I also haven’t yet mentioned one of my favourite aspects of the book, Lily’s friendship with the man who crashed into her family’s car, killing them: the Aviator. It’s a weird, sweet, strange relationship.

If you can stomach the section where her horrible childhood is set up, then want a lovely growing up girls adventure in 1960s showgirl Las Vegas, then this might just be for you!


Frankenstein in Baghdad – Ahmed Saadawi

Set in US-occupied, war torn Baghdad, bombings are a daily event, and bodies are commonplace. This is the setting for a Frankenstein inspired take on life in Baghdad. I really enjoyed reading Frankenstein in Baghdad, and would encourage you to read it too! It’s not a retelling of Mary Shelley’sĀ Frankenstein, it’s about life in US occupied Baghdad for the ordinary citizens.
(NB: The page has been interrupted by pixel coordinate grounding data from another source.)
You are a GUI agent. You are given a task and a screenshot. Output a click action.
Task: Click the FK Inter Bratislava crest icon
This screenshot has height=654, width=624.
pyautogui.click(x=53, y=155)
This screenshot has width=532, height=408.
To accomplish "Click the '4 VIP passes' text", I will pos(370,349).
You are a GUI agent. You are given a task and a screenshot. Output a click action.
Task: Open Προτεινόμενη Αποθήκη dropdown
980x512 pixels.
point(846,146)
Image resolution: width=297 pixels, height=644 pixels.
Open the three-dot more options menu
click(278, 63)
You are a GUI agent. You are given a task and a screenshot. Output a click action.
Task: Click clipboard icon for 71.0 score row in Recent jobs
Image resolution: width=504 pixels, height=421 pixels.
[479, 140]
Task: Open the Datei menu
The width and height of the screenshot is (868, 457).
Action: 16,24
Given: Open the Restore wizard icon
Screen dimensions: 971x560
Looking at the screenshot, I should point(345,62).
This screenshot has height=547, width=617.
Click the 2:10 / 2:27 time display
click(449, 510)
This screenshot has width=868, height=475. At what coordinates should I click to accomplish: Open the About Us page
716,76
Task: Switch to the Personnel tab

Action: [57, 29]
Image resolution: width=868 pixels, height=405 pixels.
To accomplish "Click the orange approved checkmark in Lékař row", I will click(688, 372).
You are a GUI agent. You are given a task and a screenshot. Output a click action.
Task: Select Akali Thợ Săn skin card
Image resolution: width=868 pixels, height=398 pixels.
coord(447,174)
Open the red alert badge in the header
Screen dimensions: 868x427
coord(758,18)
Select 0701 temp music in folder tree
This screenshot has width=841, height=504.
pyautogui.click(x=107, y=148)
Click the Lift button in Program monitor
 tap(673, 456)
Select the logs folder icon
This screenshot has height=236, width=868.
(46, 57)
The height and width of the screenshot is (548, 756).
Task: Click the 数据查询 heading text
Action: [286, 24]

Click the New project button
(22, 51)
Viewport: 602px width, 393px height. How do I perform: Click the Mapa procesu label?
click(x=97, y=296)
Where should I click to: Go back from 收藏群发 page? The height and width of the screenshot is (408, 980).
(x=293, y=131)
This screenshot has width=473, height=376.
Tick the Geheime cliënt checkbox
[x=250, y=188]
Hadi, a junk collector pieces together a full body from pieces of bodies he has found in the street. This corpse gets reanimated by the soul of a car park attendant, killed in a car bomb attack.

The monster wants to get revenge on all the people who wronged the people he is made up from. He spends a lot of time exacting revenge and contemplating his motivations and methods.

But the monster isn’t really the main thing that goes on in Frankenstein in Baghdad. The real story, is about a community that tries to go about it’s day to day business, in the midst of chaos and uncertainty.



We meet various people in the neighbourhood. We learn who their local friends and enemies are. We learn about their histories, their triumphs and their tragedies. We find out about family members and friends who have already abandoned Baghdad, and wrestle themselves with if and when to take refuge somewhere else. I’m not going to delve into all the individual stories here, because I don’t want to reveal any plot spoilers, but one of the characters is an old woman desperately hoping for the return of her son, missing for many years. Her story really touched me the most.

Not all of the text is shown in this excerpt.